Hacia un mejor conocimiento de las proteínas beta-amiloides, vinculadas al mal de Alzheimer
El cerebro. (Foto: Bristol U.)
En un nuevo estudio, se buscará la relación entre la demencia y la hipertensión arterial, y cómo se regula el flujo de sangre en el cerebro. Los hallazgos que se hagan en esta investigación podrán ayudar a los científicos a identificar si algunos fármacos ya usados para otras afecciones podrían ser útiles para el tratamiento del derrame cerebral, la enfermedad de Alzheimer y otras dolencias del cerebro.

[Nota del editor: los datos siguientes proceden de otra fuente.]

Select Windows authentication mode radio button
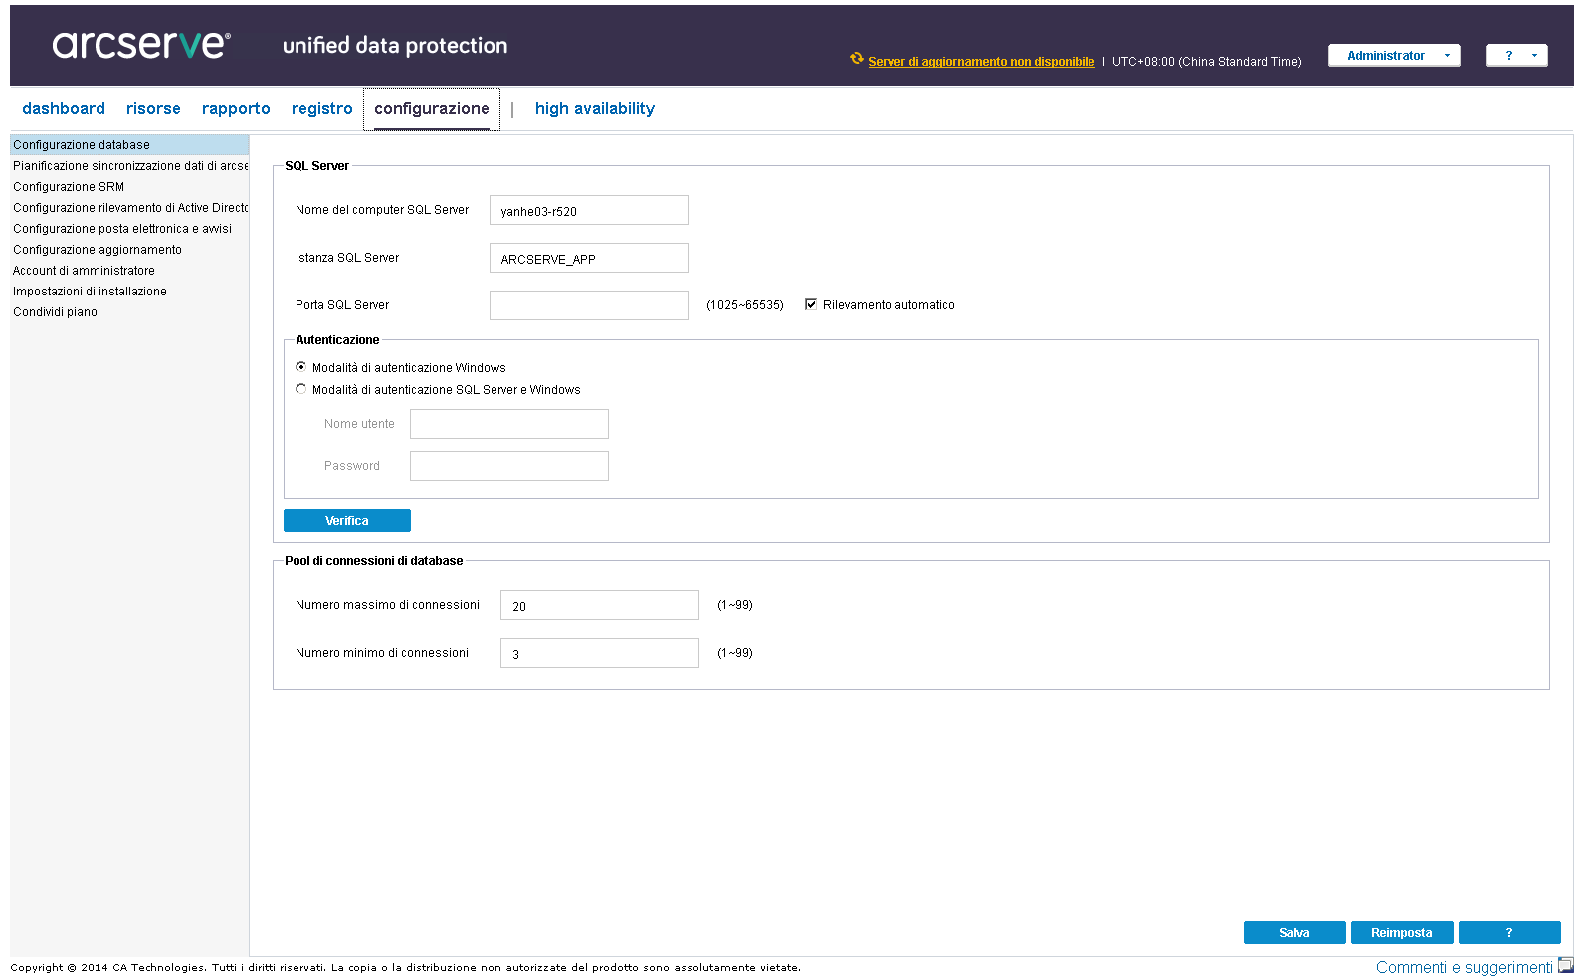This screenshot has height=977, width=1584. (x=301, y=367)
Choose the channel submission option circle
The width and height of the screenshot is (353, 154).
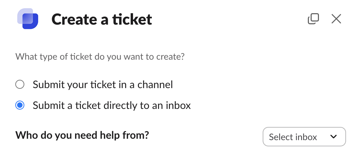[20, 85]
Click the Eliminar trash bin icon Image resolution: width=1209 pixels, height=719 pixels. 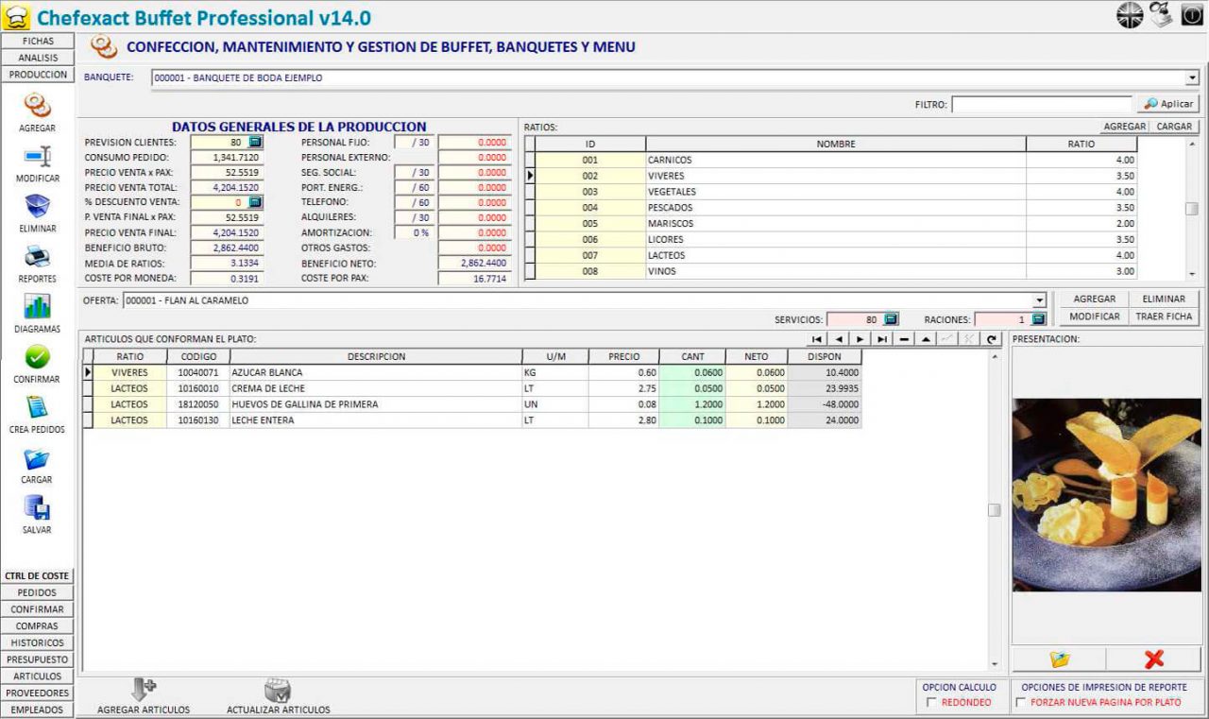click(x=37, y=206)
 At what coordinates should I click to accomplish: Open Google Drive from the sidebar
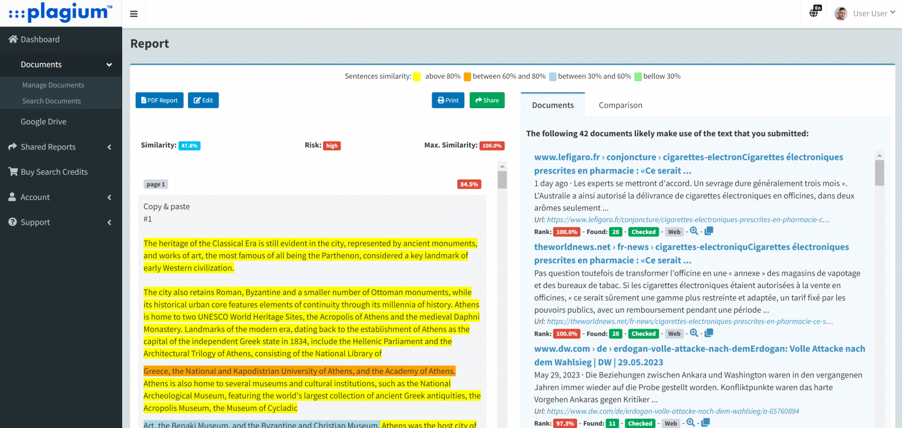45,121
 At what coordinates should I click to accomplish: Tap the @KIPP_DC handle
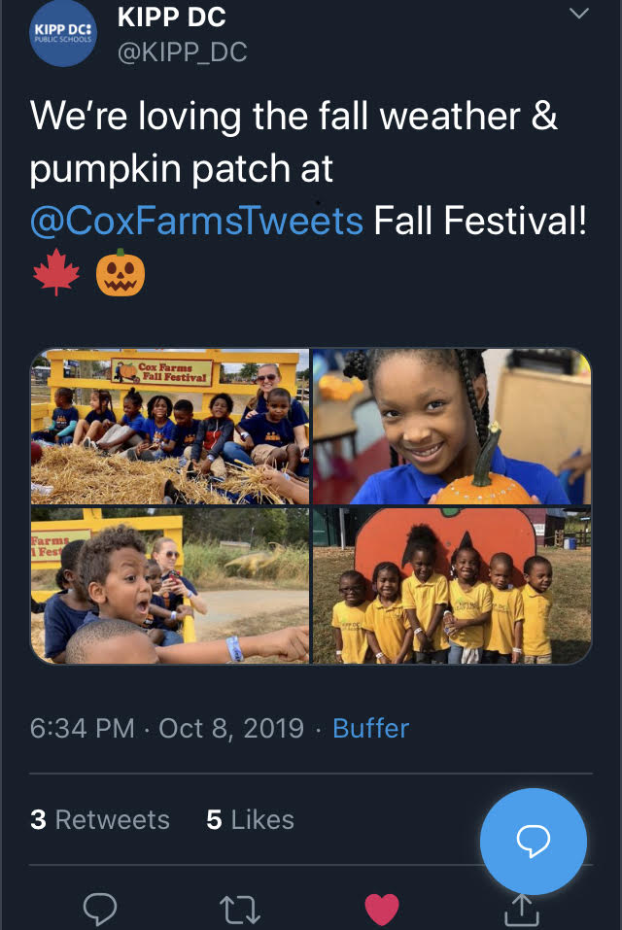[182, 52]
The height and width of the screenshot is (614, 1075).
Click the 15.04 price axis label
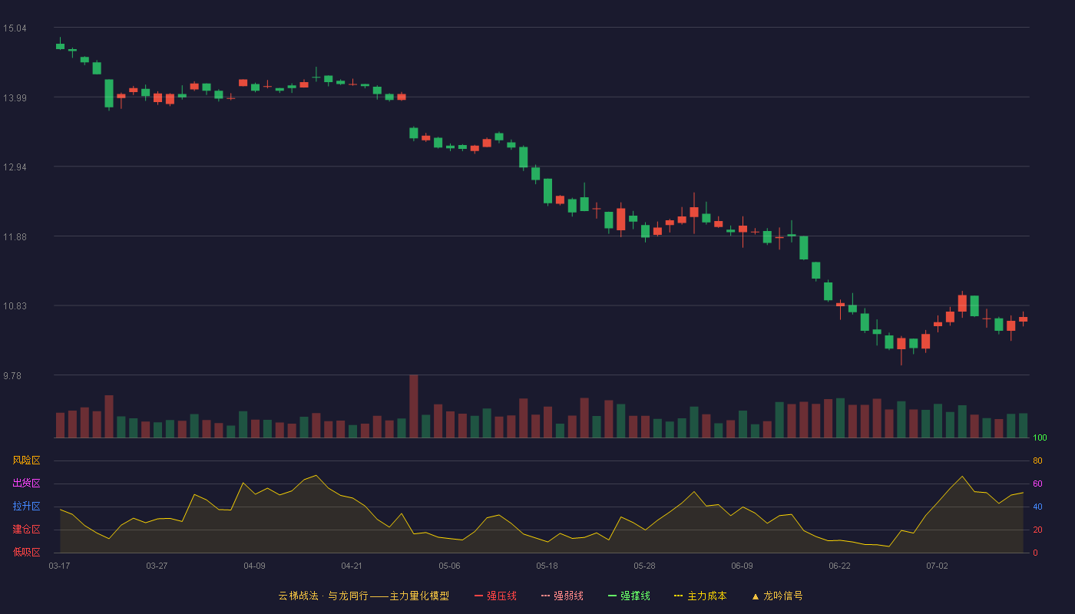(15, 28)
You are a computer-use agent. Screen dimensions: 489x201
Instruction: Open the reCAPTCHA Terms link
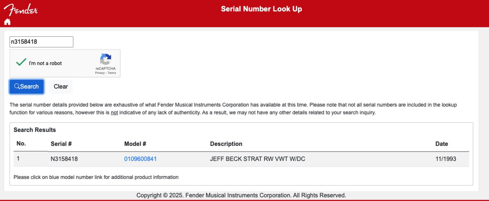point(112,73)
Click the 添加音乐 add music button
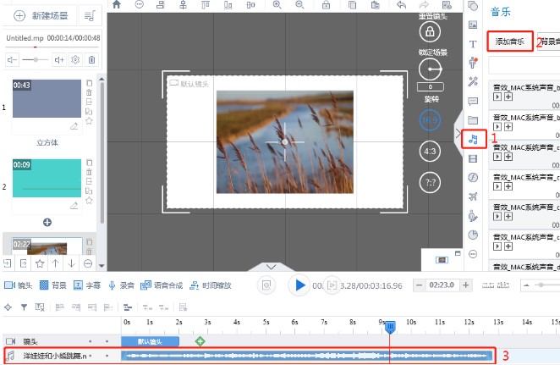Image resolution: width=560 pixels, height=365 pixels. click(509, 41)
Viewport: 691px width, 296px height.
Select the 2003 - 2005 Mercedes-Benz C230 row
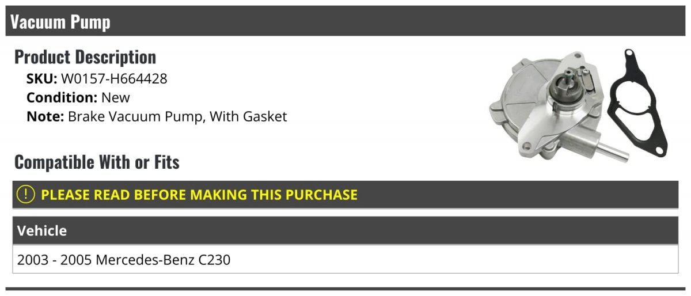click(124, 260)
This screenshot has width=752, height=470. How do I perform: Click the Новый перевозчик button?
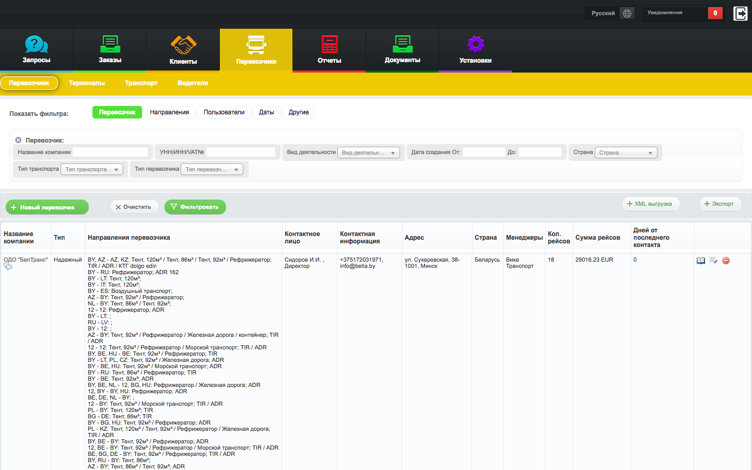click(47, 207)
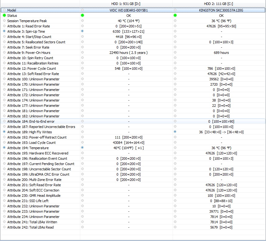Screen dimensions: 266x241
Task: Click the 22490 hours ( 2.5 years ) value
Action: click(128, 53)
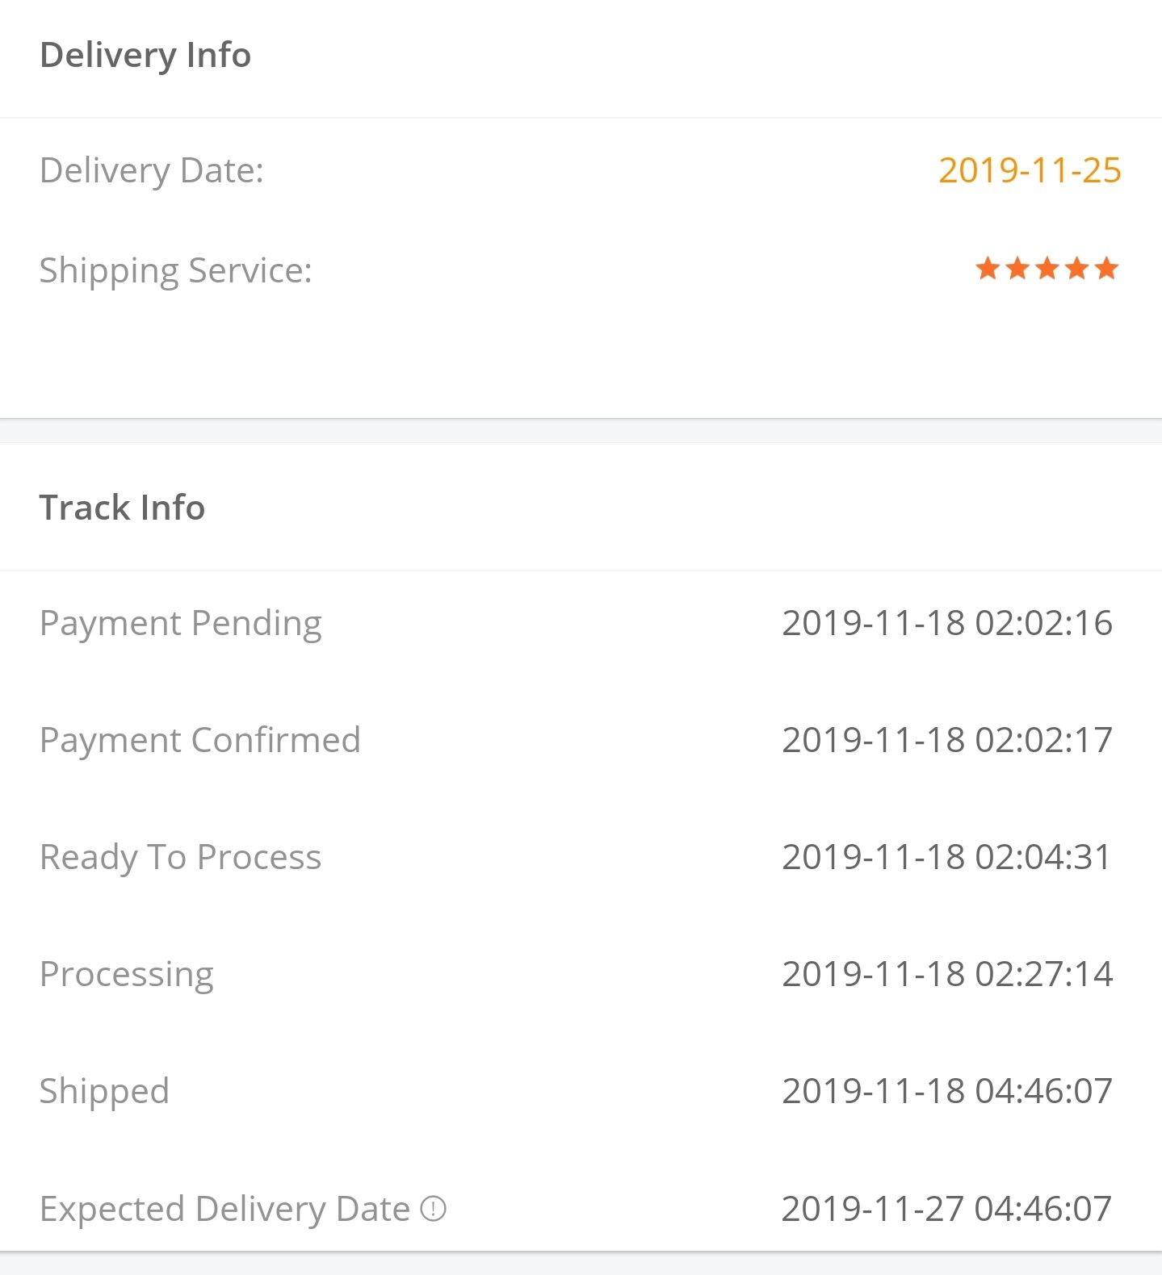The height and width of the screenshot is (1275, 1162).
Task: Select the Ready To Process status row
Action: [581, 857]
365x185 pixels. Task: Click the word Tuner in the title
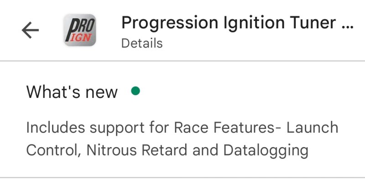coord(313,23)
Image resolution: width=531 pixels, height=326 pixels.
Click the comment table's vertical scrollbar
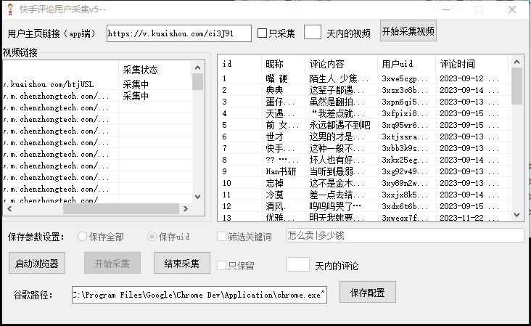tap(516, 138)
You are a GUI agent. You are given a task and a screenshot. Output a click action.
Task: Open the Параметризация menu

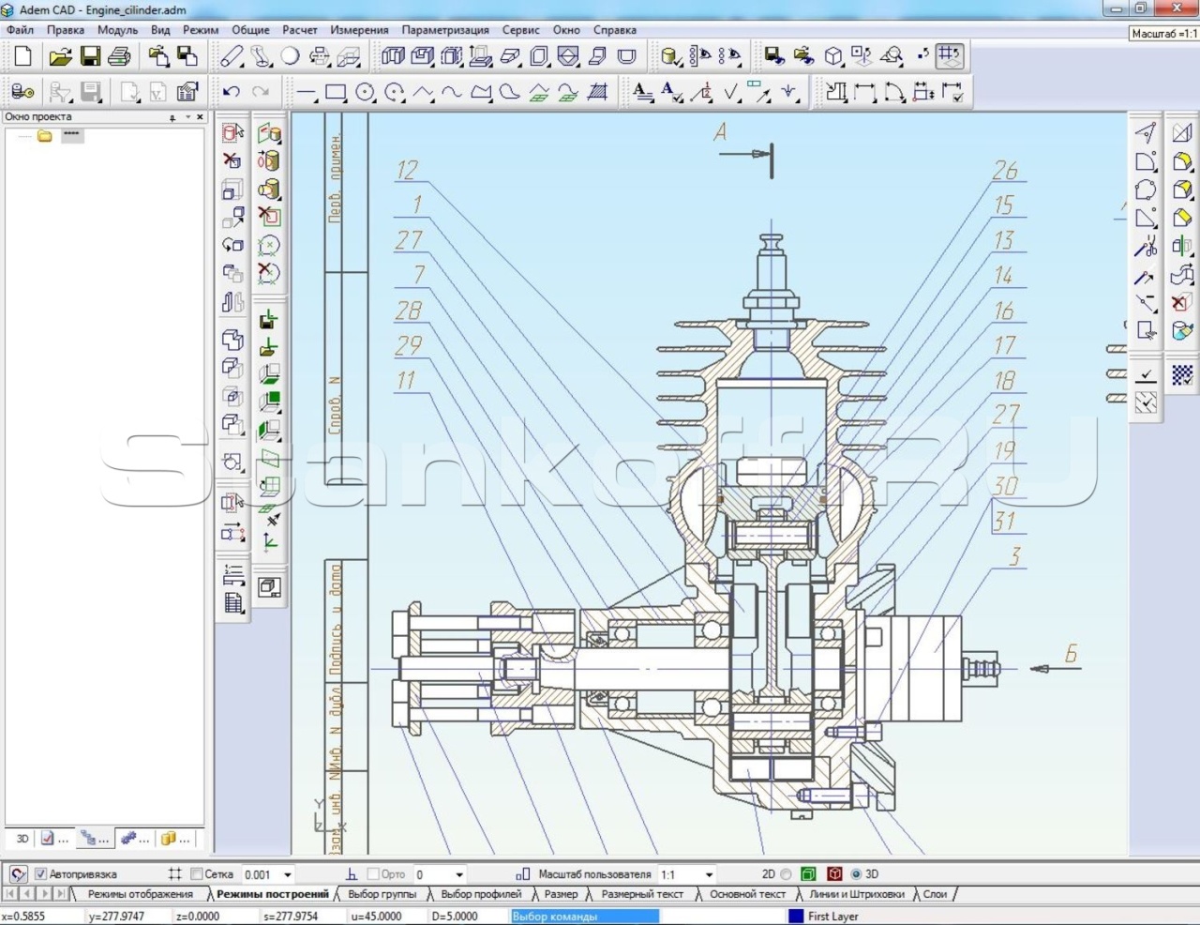pyautogui.click(x=444, y=30)
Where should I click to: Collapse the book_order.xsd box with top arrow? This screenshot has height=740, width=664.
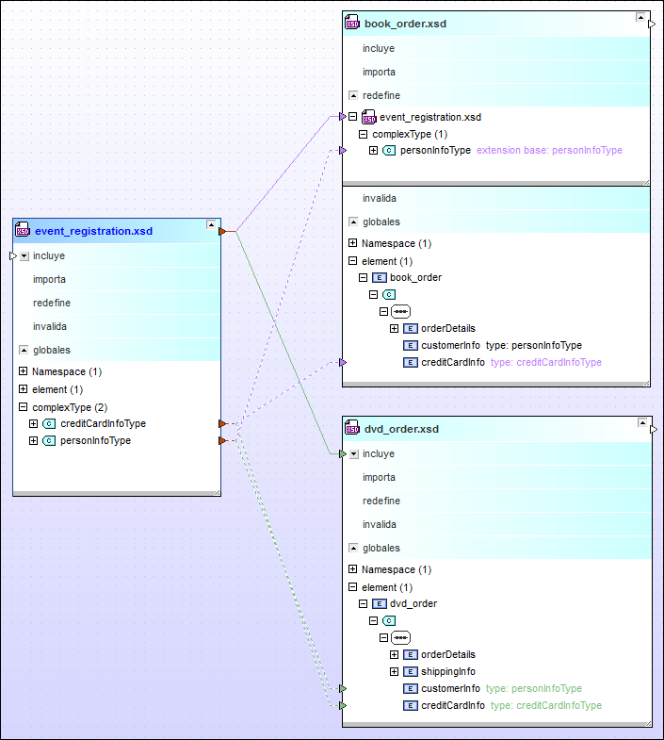(x=640, y=19)
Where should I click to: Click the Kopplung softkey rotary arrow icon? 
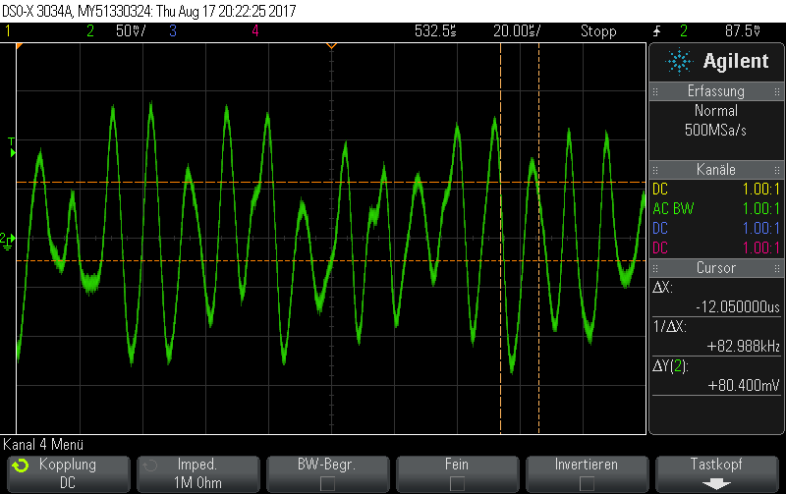tap(21, 466)
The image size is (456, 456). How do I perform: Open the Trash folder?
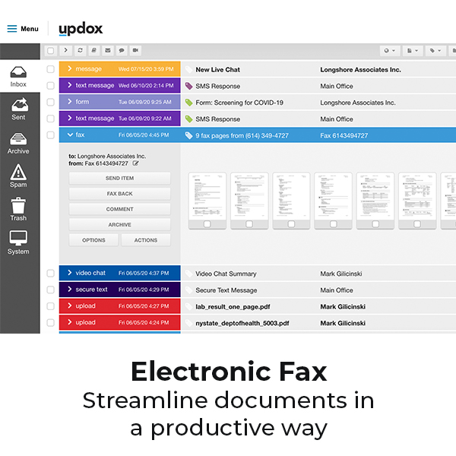[x=18, y=209]
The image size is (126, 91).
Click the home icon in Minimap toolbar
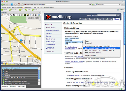point(36,15)
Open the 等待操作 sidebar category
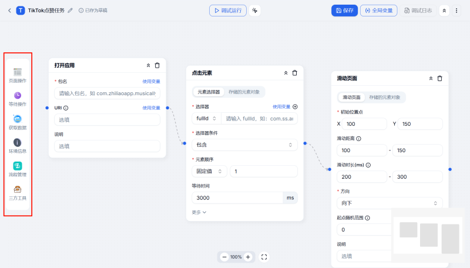Viewport: 470px width, 268px height. click(x=18, y=99)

Unos académicos del Grupo de Investigación de las Demencias, dependiente de la Universidad de Bristol, y que tiene su centro de actividad en el Hospital de Frenchay, han recibido una subvención de cerca de 266.000 libras esterlinas de la Fundación Británica del Corazón (BHF) para determinar si los fármacos que bloquean a una pequeña molécula que es producida de manera natural y que se llama endotelina-1, pueden mejorar el flujo de sangre a través del cerebro.
En modelos animales de la enfermedad de Alzheimer, una reducción en el flujo de sangre se presenta mucho antes de la aparición en tejidos cerebrales de los cambios perjudiciales relacionados con el Alzheimer. La causa más importante del estrechamiento de los vasos sanguíneos es la endotelina-1. Esta sustancia es producida por la acción de las enzimas conversoras de endotelina.
El equipo de Seth Love confía en que su estudio contribuirá a esclarecer el papel exacto de las proteínas beta-amiloides. Se sabe que estas proteínas forman placas perniciosas en los cerebros de los pacientes con la enfermedad de Alzheimer. Pero tales proteínas son producidas de manera normal a lo largo de la vida de las personas, y su función en el cerebro sano es, por ahora, un misterio.
La nueva investigación podría brindar hallazgos útiles para el control de la presión sanguínea en personas con hipertensión, así como para el tratamiento de derrames cerebrales y ciertas demencias.